(Rows showing where targets appear)
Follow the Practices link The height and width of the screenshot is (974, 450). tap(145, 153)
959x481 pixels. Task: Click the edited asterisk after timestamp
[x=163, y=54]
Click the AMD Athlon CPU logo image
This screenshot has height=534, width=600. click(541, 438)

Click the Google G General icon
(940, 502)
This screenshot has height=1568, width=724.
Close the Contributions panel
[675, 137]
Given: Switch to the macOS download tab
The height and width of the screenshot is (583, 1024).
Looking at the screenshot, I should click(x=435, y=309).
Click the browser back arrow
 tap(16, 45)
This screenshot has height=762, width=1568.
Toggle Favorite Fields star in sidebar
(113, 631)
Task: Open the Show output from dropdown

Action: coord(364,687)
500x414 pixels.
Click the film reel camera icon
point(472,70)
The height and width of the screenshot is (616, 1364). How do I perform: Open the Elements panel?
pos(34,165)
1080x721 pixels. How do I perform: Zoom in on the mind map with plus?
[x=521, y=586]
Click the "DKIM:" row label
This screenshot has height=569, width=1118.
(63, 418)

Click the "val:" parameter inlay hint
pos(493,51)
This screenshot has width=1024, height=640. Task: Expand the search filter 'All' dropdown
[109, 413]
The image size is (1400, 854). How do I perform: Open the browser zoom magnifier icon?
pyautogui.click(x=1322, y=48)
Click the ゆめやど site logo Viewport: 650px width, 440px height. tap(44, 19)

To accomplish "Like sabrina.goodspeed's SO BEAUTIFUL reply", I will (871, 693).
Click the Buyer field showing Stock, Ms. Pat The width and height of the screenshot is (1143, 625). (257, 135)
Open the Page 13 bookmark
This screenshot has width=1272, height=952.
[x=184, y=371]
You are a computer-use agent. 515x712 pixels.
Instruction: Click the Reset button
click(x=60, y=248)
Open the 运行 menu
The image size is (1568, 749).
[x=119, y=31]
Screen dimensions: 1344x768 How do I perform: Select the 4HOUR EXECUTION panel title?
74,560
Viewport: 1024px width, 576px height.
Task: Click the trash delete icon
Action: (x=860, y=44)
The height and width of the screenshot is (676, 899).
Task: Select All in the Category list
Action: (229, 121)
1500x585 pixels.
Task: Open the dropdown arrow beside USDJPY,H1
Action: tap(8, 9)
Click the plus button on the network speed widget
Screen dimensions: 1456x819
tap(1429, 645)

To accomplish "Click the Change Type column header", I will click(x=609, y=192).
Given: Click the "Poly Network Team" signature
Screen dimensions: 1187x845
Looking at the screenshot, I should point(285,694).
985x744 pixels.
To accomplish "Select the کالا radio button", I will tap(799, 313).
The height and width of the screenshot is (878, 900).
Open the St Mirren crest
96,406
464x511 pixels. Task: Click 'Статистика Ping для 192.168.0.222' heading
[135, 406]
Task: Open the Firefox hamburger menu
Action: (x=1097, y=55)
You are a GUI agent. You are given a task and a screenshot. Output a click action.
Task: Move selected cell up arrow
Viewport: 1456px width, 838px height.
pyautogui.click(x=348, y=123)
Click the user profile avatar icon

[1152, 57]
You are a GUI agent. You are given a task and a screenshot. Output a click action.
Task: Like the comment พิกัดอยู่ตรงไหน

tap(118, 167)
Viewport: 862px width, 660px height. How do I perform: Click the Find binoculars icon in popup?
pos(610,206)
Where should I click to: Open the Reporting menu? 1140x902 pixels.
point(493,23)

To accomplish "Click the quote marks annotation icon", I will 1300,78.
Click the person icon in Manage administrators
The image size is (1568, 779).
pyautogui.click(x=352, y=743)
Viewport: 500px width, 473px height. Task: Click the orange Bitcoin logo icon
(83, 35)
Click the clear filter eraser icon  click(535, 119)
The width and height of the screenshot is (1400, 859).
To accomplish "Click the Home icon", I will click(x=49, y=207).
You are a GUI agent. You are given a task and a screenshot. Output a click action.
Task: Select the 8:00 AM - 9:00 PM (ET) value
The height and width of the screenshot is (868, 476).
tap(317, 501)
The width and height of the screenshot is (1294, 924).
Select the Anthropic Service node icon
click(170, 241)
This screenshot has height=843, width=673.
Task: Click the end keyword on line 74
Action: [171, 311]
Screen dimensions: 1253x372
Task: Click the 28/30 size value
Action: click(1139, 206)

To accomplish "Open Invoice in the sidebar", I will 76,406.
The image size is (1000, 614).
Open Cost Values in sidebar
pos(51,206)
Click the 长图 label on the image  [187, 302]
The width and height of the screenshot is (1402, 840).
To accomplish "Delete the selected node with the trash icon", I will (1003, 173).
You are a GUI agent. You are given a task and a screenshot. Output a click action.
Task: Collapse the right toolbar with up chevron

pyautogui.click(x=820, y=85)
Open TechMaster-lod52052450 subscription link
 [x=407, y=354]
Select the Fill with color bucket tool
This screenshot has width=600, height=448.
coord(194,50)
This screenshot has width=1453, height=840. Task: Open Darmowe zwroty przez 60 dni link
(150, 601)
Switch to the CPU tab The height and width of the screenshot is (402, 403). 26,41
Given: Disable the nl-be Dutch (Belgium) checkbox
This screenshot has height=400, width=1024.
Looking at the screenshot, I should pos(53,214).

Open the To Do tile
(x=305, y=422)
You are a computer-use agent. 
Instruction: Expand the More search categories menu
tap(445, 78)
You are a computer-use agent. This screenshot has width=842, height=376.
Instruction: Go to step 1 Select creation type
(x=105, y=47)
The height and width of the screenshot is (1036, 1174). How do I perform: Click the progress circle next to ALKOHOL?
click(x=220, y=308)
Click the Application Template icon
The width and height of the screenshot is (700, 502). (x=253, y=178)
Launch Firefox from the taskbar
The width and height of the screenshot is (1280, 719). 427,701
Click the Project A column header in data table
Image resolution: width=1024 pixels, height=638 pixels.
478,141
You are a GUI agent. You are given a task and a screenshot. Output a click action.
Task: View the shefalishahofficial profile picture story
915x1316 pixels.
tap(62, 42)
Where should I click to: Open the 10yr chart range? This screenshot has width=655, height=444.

> **What you are asked to do**
In the lines above, swap "panel" for "pane" and write them all out again with nothing else changed.

> **Result for this exercise**
Follow the Practices link The height and width of the screenshot is (974, 450). tap(145, 153)
959x481 pixels. Task: Click the edited asterisk after timestamp
[x=163, y=54]
Click the AMD Athlon CPU logo image
This screenshot has height=534, width=600. click(541, 438)

Click the Google G General icon
(940, 502)
This screenshot has height=1568, width=724.
Close the Contributions pane
[675, 137]
Given: Switch to the macOS download tab
The height and width of the screenshot is (583, 1024).
Looking at the screenshot, I should click(x=435, y=309).
Click the browser back arrow
 tap(16, 45)
This screenshot has height=762, width=1568.
Toggle Favorite Fields star in sidebar
(113, 631)
Task: Open the Show output from dropdown

Action: coord(364,687)
500x414 pixels.
Click the film reel camera icon
point(472,70)
The height and width of the screenshot is (616, 1364). How do I perform: Open the Elements pane?
pos(34,165)
1080x721 pixels. How do I perform: Zoom in on the mind map with plus?
[x=521, y=586]
Click the "DKIM:" row label
This screenshot has height=569, width=1118.
(63, 418)

Click the "val:" parameter inlay hint
pos(493,51)
This screenshot has width=1024, height=640. Task: Expand the search filter 'All' dropdown
[109, 413]
The image size is (1400, 854). How do I perform: Open the browser zoom magnifier icon?
pyautogui.click(x=1322, y=48)
Click the ゆめやど site logo Viewport: 650px width, 440px height. tap(44, 19)

To accomplish "Like sabrina.goodspeed's SO BEAUTIFUL reply", I will (871, 693).
Click the Buyer field showing Stock, Ms. Pat The width and height of the screenshot is (1143, 625). (257, 135)
Open the Page 13 bookmark
This screenshot has width=1272, height=952.
[x=184, y=371]
You are a computer-use agent. 515x712 pixels.
Instruction: Click the Reset button
click(x=60, y=248)
Open the 运行 menu
The image size is (1568, 749).
[x=119, y=31]
Screen dimensions: 1344x768 How do I perform: Select the 4HOUR EXECUTION pane title?
74,560
Viewport: 1024px width, 576px height.
Task: Click the trash delete icon
Action: (x=860, y=44)
The height and width of the screenshot is (676, 899).
Task: Select All in the Category list
Action: (229, 121)
1500x585 pixels.
Task: Open the dropdown arrow beside USDJPY,H1
Action: tap(8, 9)
Click the plus button on the network speed widget
Screen dimensions: 1456x819
tap(1429, 645)

To accomplish "Click the Change Type column header", I will click(x=609, y=192).
Given: Click the "Poly Network Team" signature
Screen dimensions: 1187x845
Looking at the screenshot, I should point(285,694).
985x744 pixels.
To accomplish "Select the کالا radio button", I will tap(799, 313).
The height and width of the screenshot is (878, 900).
Open the St Mirren crest
96,406
464x511 pixels. Task: Click 'Статистика Ping для 192.168.0.222' heading
[135, 406]
Task: Open the Firefox hamburger menu
Action: (x=1097, y=55)
You are a GUI agent. You are given a task and a screenshot. Output a click action.
Task: Move selected cell up arrow
Viewport: 1456px width, 838px height.
pyautogui.click(x=348, y=123)
Click the user profile avatar icon

[1152, 57]
You are a GUI agent. You are given a task and a screenshot. Output a click action.
Task: Like the comment พิกัดอยู่ตรงไหน

tap(118, 167)
Viewport: 862px width, 660px height. How do I perform: Click the Find binoculars icon in popup?
pos(610,206)
Where should I click to: Open the Reporting menu? 1140x902 pixels.
point(493,23)

To accomplish "Click the quote marks annotation icon", I will 1300,78.
Click the person icon in Manage administrators
The image size is (1568, 779).
pyautogui.click(x=352, y=743)
Viewport: 500px width, 473px height. Task: Click the orange Bitcoin logo icon
(83, 35)
Click the clear filter eraser icon  click(535, 119)
The width and height of the screenshot is (1400, 859).
To accomplish "Click the Home icon", I will click(x=49, y=207).
You are a GUI agent. You are given a task and a screenshot. Output a click action.
Task: Select the 8:00 AM - 9:00 PM (ET) value
The height and width of the screenshot is (868, 476).
tap(317, 501)
The width and height of the screenshot is (1294, 924).
Select the Anthropic Service node icon
click(170, 241)
This screenshot has height=843, width=673.
Task: Click the end keyword on line 74
Action: [171, 311]
Screen dimensions: 1253x372
Task: Click the 28/30 size value
Action: click(1139, 206)

To accomplish "Open Invoice in the sidebar", I will 76,406.
The image size is (1000, 614).
Open Cost Values in sidebar
pos(51,206)
Click the 长图 label on the image  [187, 302]
The width and height of the screenshot is (1402, 840).
To accomplish "Delete the selected node with the trash icon", I will (1003, 173).
You are a GUI agent. You are given a task and a screenshot. Output a click action.
Task: Collapse the right toolbar with up chevron

pyautogui.click(x=820, y=85)
Open TechMaster-lod52052450 subscription link
 [x=407, y=354]
Select the Fill with color bucket tool
This screenshot has width=600, height=448.
coord(194,50)
This screenshot has width=1453, height=840. Task: Open Darmowe zwroty przez 60 dni link
(150, 601)
Switch to the CPU tab The height and width of the screenshot is (402, 403). 26,41
Given: Disable the nl-be Dutch (Belgium) checkbox
This screenshot has height=400, width=1024.
Looking at the screenshot, I should pos(53,214).

Open the To Do tile
(x=305, y=422)
You are a computer-use agent. 
Instruction: Expand the More search categories menu
tap(445, 78)
You are a computer-use agent. This screenshot has width=842, height=376.
Instruction: Go to step 1 Select creation type
(x=105, y=47)
The height and width of the screenshot is (1036, 1174). How do I perform: Click the progress circle next to ALKOHOL?
click(x=220, y=308)
Click the Application Template icon
The width and height of the screenshot is (700, 502). (x=253, y=178)
Launch Firefox from the taskbar
The width and height of the screenshot is (1280, 719). 427,701
Click the Project A column header in data table
Image resolution: width=1024 pixels, height=638 pixels.
478,141
You are a GUI agent. You are given a task and a screenshot. Output a click action.
Task: View the shefalishahofficial profile picture story
915x1316 pixels.
tap(62, 42)
Where should I click to: Open the 10yr chart range? This screenshot has width=655, height=444.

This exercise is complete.